Task instructions:
Express the lines as a Markdown table with the columns "No." and "Text", beginning with the line containing "You are a computer-use" and continuing through the last line of the collected data. Omit blank lines and leave the pictures out.

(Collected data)
|---|

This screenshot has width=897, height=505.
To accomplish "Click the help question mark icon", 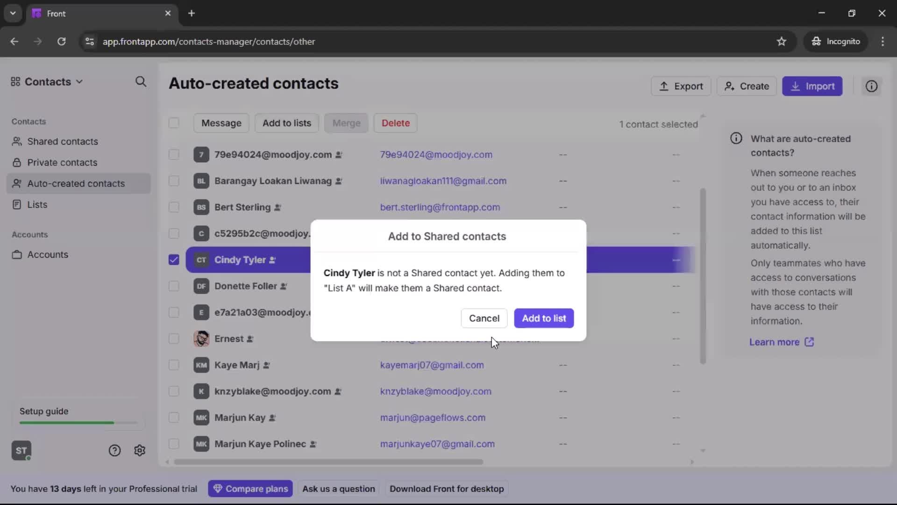I will (114, 450).
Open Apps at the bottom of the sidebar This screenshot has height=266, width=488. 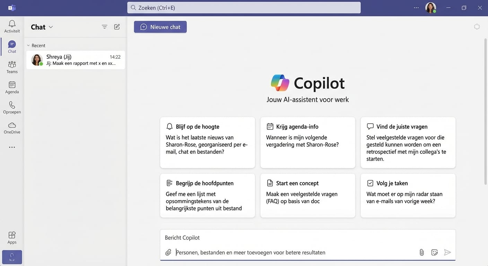click(x=12, y=237)
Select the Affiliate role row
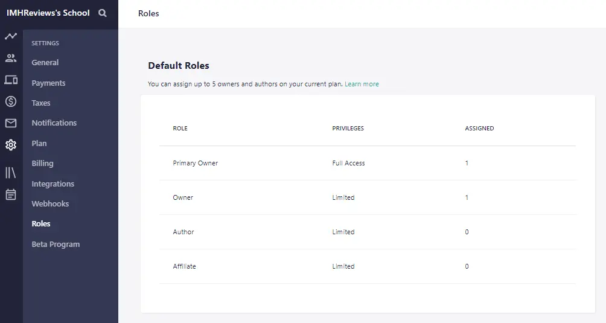The image size is (606, 323). click(x=185, y=266)
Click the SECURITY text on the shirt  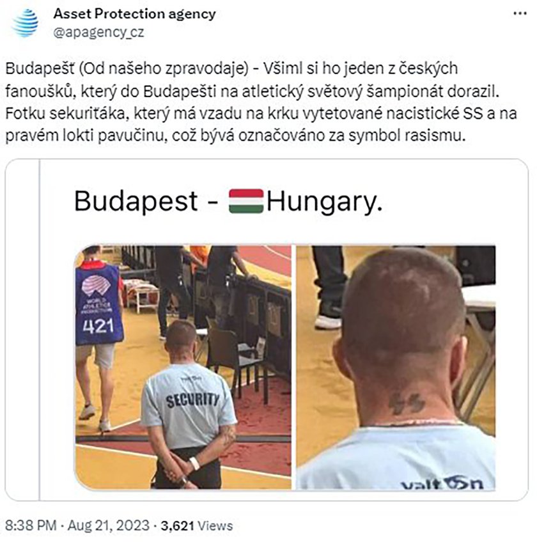click(192, 399)
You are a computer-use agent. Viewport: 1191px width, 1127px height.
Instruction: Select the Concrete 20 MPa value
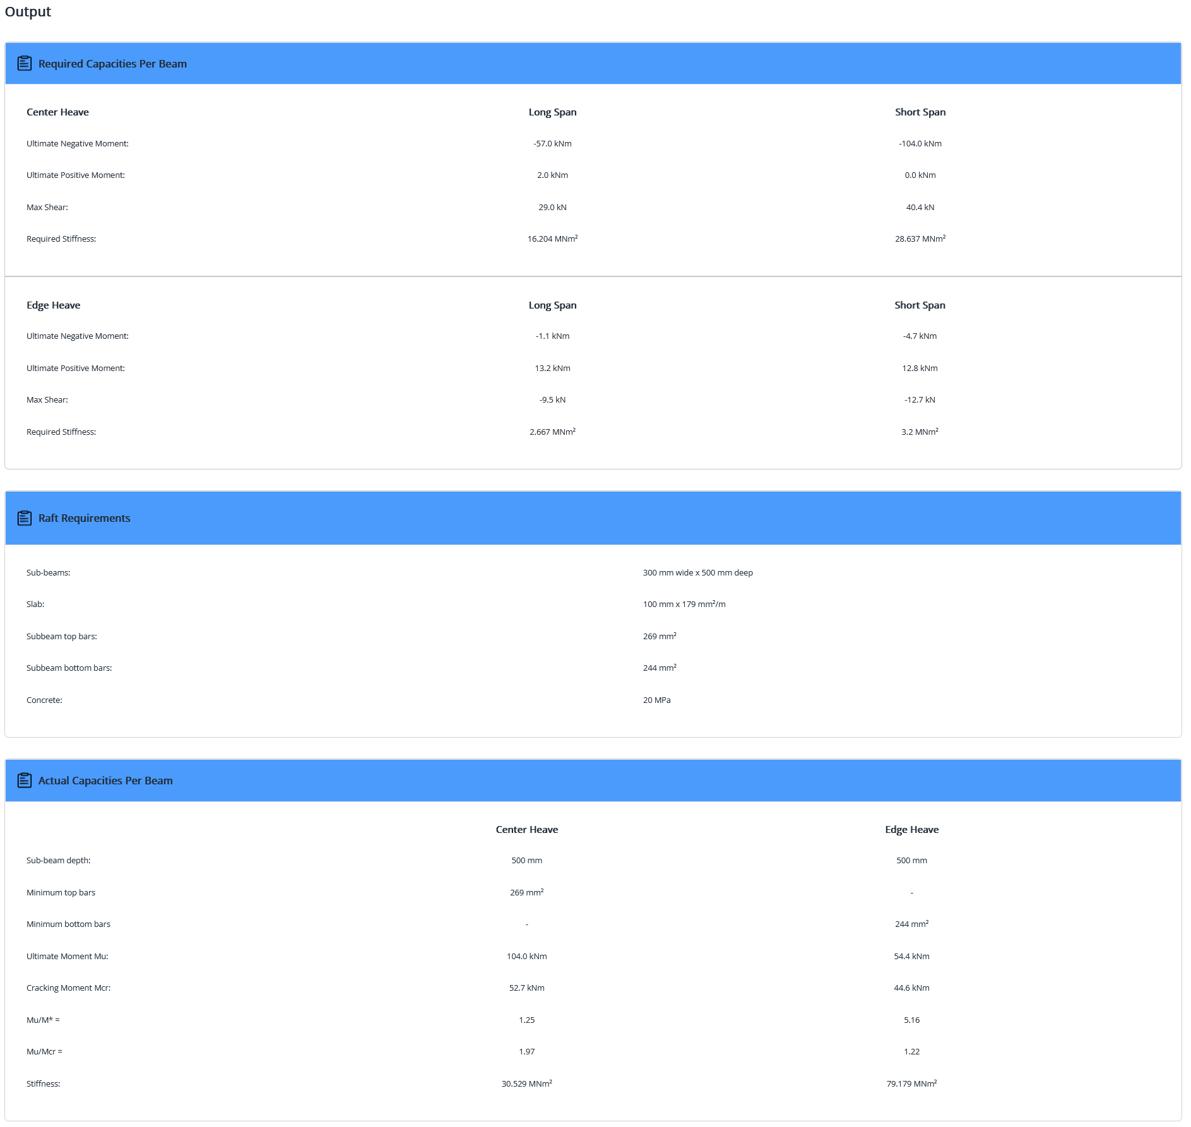[656, 700]
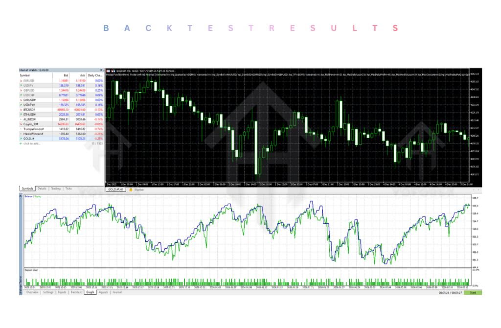Image resolution: width=501 pixels, height=328 pixels.
Task: Click the yellow lock icon beside Market label
Action: point(130,189)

|---|

Exercise solution:
| No. | Text |
|---|---|
| 1 | You are a computer-use agent. Viewport: 1191px width, 1127px height. |
| 2 | Instruction: Select the Concrete 20 MPa value |
| 3 | [656, 700] |
| 4 | Image resolution: width=501 pixels, height=328 pixels. |
| 5 | Task: Click the yellow lock icon beside Market label |
| 6 | Action: point(130,189) |